## EXERCISE DETAILS
Nothing but the lines from the one with "Task: Click the Kaydı Başlat button" through the end of the data should be set down, each exactly as written, and no picture should be included.

[Stored records]
= = = = = = =
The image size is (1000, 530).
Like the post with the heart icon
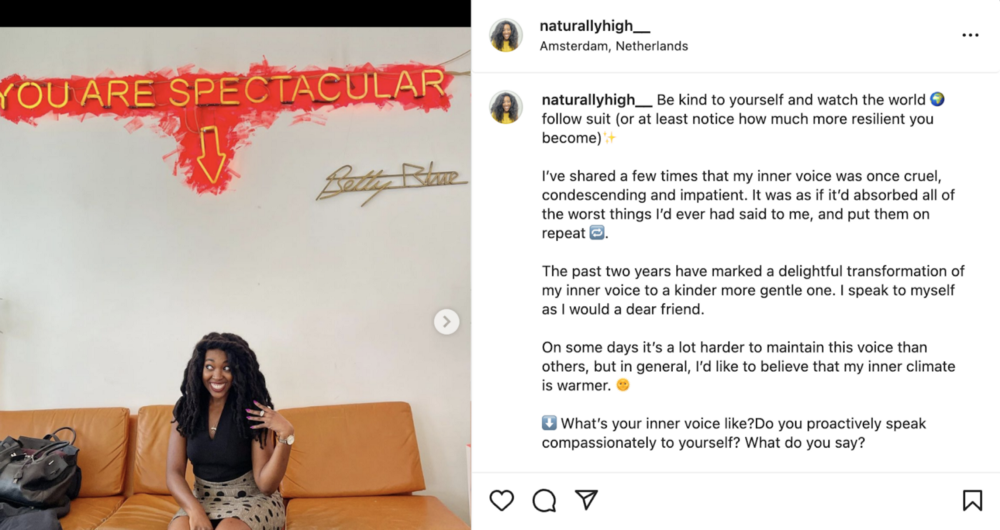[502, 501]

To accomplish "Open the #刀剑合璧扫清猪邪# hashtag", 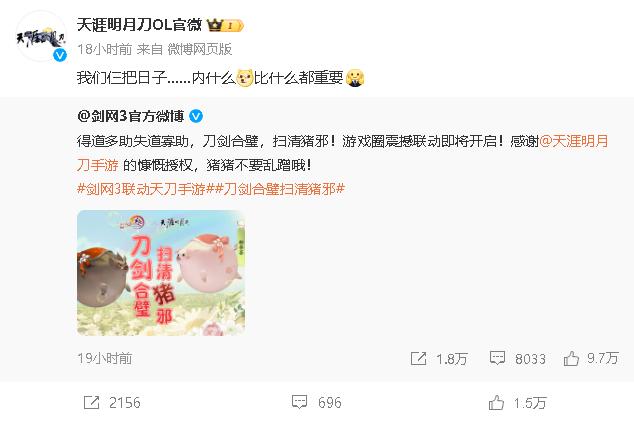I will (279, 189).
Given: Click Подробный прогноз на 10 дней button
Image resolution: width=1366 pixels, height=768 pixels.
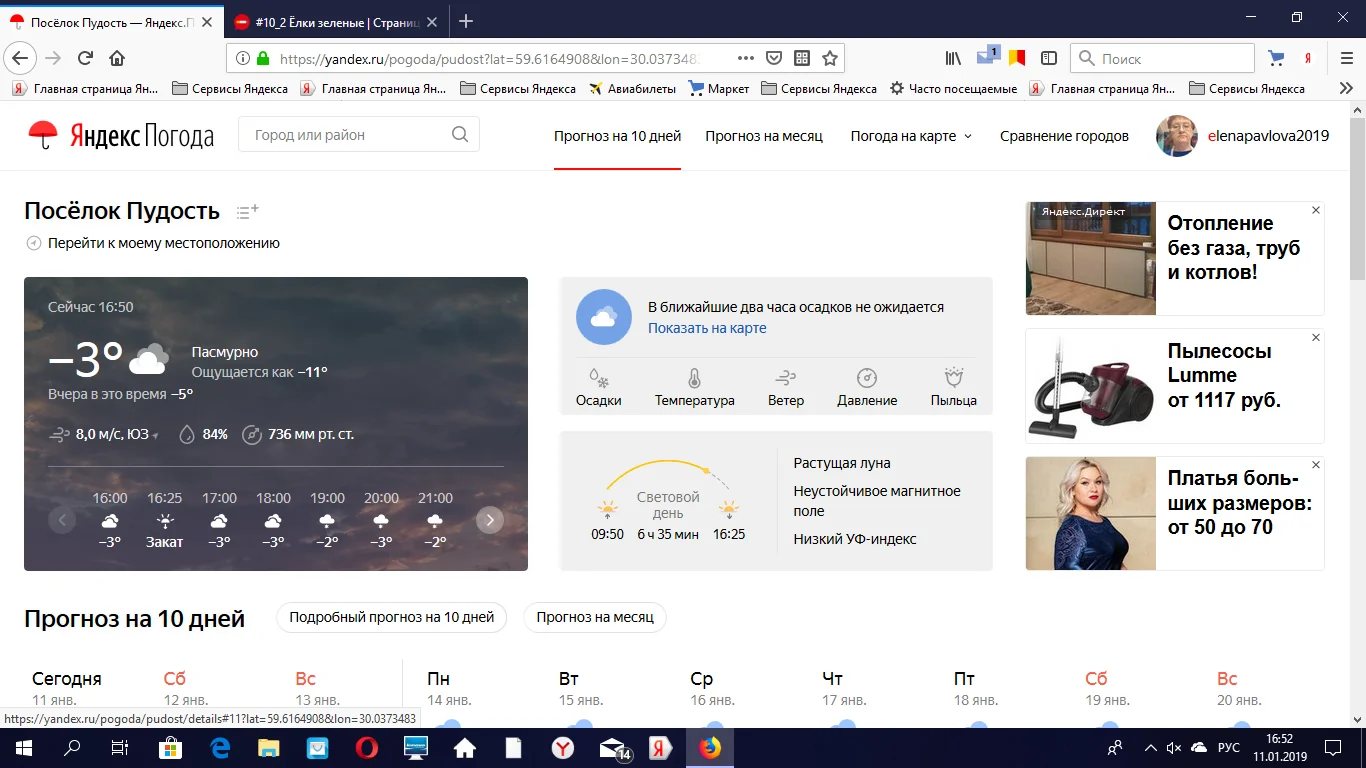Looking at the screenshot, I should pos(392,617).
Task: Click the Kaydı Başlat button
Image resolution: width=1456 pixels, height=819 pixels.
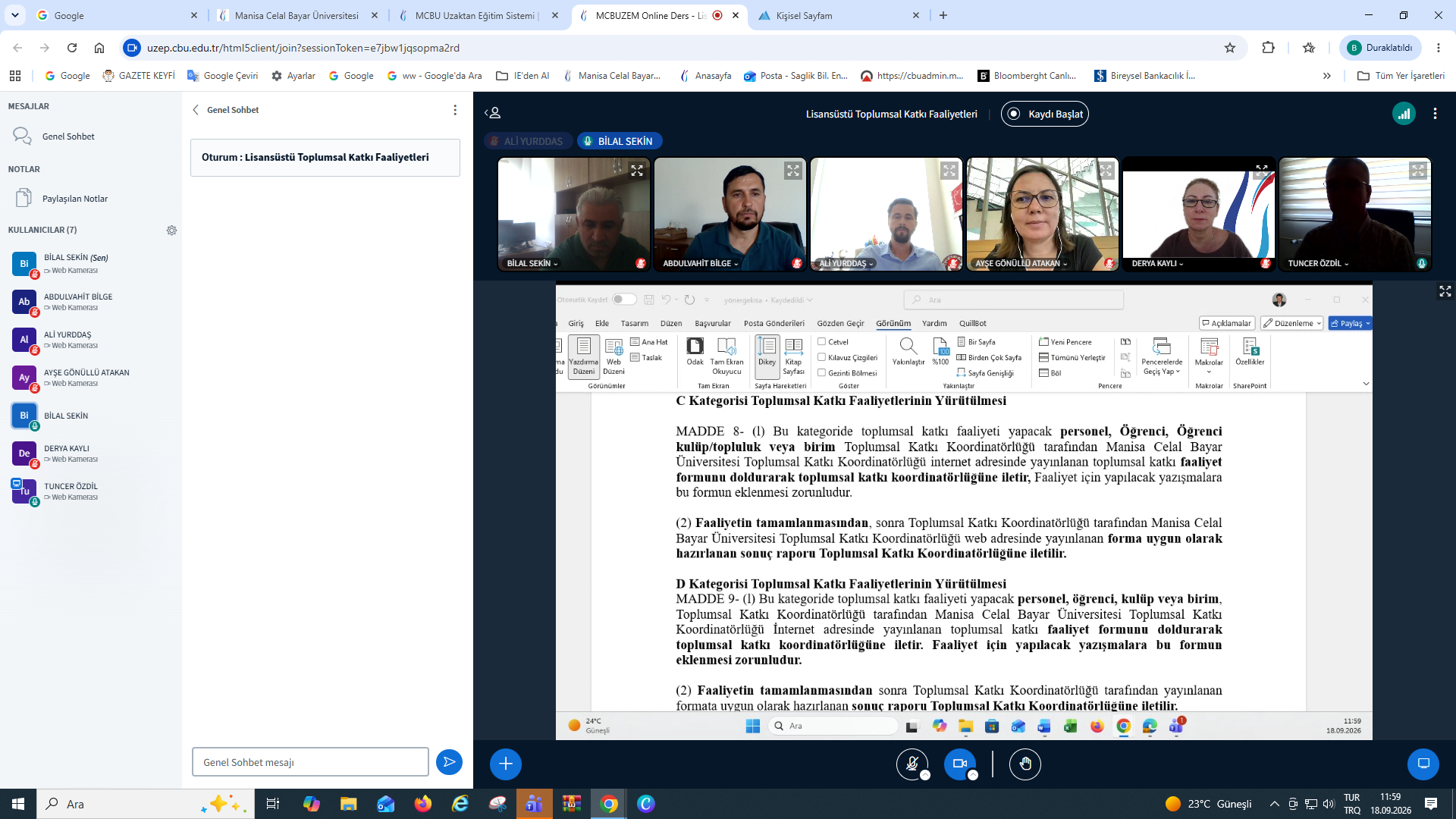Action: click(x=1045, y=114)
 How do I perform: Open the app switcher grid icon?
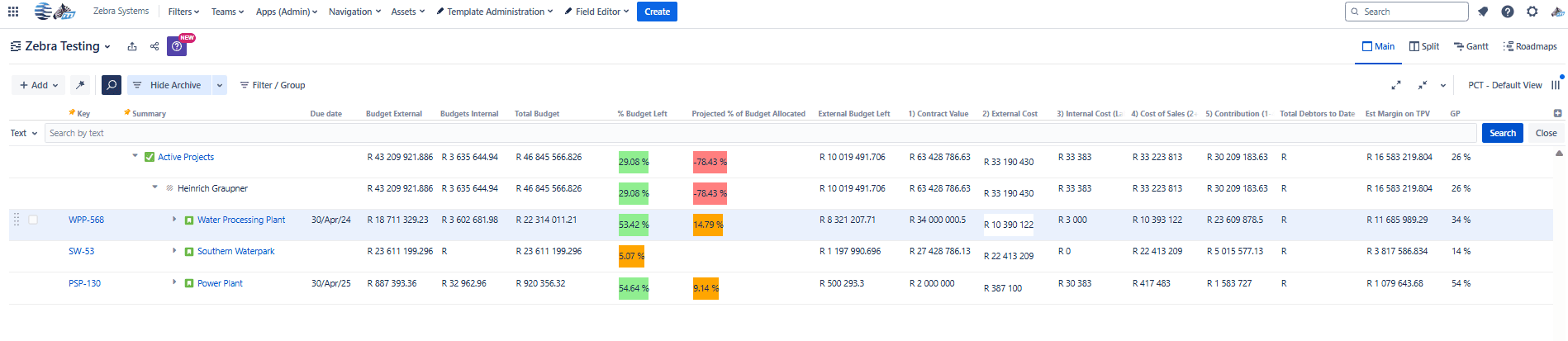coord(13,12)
= = = = = = =
## SOLUTION BELOW
Task: Click the Kaydı Başlat button
Image resolution: width=1456 pixels, height=819 pixels.
Action: click(x=1045, y=114)
 How do I perform: Open the app switcher grid icon?
coord(13,12)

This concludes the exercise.